[Date Prev][Date Next][Thread Prev][Thread Next][Date Index][Thread Index]
[PULL 08/72] tcg/optimize: Change representation of s_mask
From: |
Richard Henderson |
Subject: |
[PULL 08/72] tcg/optimize: Change representation of s_mask |
Date: |
Tue, 24 Dec 2024 12:04:17 -0800 |
Change the representation from sign bit repetitions to all bits equal
to the sign bit, including the sign bit itself.
The previous format has a problem in that it is difficult to recreate
a valid sign mask after a shift operation: the "repetitions" part of
the previous format meant that applying the same shift as for the value
lead to an off-by-one value.
The new format, including the sign bit itself, means that the sign mask
can be manipulated in exactly the same way as the value, canonicalization
is easier.
Canonicalize the s_mask in fold_masks_zs, rather than requiring callers
to do so. Treat 0 as a non-canonical but typeless input for no sign
information, which will be reset as appropriate for the data type.

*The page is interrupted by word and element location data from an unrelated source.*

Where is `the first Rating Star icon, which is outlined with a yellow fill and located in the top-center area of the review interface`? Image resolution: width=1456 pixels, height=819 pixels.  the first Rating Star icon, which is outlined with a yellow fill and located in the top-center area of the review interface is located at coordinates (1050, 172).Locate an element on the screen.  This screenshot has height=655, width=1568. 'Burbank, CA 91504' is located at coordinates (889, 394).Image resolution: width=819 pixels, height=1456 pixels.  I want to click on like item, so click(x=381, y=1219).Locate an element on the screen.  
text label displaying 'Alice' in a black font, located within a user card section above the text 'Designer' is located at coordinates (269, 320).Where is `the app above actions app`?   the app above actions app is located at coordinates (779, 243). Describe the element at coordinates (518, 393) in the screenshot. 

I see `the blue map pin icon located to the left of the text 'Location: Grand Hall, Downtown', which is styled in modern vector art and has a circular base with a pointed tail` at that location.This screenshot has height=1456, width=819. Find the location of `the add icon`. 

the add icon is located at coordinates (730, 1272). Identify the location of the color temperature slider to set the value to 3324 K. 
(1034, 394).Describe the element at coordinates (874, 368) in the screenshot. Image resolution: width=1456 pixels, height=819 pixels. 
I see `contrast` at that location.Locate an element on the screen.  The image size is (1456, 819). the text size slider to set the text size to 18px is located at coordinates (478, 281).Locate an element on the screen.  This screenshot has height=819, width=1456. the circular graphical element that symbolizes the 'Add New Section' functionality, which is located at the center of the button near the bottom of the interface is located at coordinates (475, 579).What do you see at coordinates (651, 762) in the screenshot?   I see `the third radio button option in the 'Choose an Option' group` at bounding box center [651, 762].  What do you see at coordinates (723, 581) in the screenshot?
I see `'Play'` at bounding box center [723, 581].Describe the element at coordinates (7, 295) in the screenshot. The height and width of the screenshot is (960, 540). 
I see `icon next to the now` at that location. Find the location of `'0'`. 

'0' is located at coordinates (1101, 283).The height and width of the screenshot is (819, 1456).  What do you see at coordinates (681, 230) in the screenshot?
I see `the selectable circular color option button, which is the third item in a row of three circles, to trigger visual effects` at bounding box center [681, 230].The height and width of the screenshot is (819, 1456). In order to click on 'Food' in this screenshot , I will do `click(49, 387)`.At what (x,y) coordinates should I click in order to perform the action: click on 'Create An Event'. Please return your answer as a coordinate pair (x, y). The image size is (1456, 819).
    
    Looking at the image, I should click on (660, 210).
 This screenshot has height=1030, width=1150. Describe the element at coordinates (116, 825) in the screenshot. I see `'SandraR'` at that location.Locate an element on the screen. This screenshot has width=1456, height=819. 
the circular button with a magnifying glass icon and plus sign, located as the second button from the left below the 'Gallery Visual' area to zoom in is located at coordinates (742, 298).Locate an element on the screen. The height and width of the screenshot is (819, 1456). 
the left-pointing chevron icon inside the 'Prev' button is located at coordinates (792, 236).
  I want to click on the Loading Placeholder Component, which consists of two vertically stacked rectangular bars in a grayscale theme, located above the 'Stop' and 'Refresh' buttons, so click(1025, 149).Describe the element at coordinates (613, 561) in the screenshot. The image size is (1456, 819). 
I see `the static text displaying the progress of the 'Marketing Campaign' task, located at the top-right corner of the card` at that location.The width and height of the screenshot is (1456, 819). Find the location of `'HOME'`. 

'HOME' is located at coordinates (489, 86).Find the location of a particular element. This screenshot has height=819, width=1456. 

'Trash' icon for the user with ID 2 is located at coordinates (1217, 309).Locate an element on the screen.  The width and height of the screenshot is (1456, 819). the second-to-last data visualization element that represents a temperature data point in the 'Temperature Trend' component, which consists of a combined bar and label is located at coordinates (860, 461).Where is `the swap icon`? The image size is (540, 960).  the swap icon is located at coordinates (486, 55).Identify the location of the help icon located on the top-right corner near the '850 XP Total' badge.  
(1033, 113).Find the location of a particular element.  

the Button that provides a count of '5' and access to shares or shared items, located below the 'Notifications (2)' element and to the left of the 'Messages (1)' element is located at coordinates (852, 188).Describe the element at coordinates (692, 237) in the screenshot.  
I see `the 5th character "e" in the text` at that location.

We can easily fold in the data from z_mask while canonicalizing.
Temporarily disable optimizations using s_mask while each operation is
converted to use fold_masks_zs and to the new form.
Reviewed-by: Pierrick Bouvier <pierrick.bouvier@linaro.org>
Signed-off-by: Richard Henderson <richard.henderson@linaro.org>
---
tcg/optimize.c | 64 ++++++++++++--------------------------------------
1 file changed, 15 insertions(+), 49 deletions(-)
diff --git a/tcg/optimize.c b/tcg/optimize.c
index d8f6542c4f..fbc0dc5588 100644
--- a/tcg/optimize.c
+++ b/tcg/optimize.c
@@ -52,7 +52,7 @@ typedef struct TempOptInfo {
QSIMPLEQ_HEAD(, MemCopyInfo) mem_copy;
uint64_t val;
uint64_t z_mask; /* mask bit is 0 if and only if value bit is 0 */
- uint64_t s_mask; /* a left-aligned mask of clrsb(value) bits. */
+ uint64_t s_mask; /* mask bit is 1 if value bit matches msb */
} TempOptInfo;
typedef struct OptContext {
@@ -65,49 +65,10 @@ typedef struct OptContext {
/* In flight values from optimization. */
uint64_t z_mask; /* mask bit is 0 iff value bit is 0 */
- uint64_t s_mask; /* mask of clrsb(value) bits */
+ uint64_t s_mask; /* mask bit is 1 if value bit matches msb */
TCGType type;
} OptContext;
-/* Calculate the smask for a specific value. */
-static uint64_t smask_from_value(uint64_t value)
-{
- int rep = clrsb64(value);
- return ~(~0ull >> rep);
-}
-
-/*
- * Calculate the smask for a given set of known-zeros.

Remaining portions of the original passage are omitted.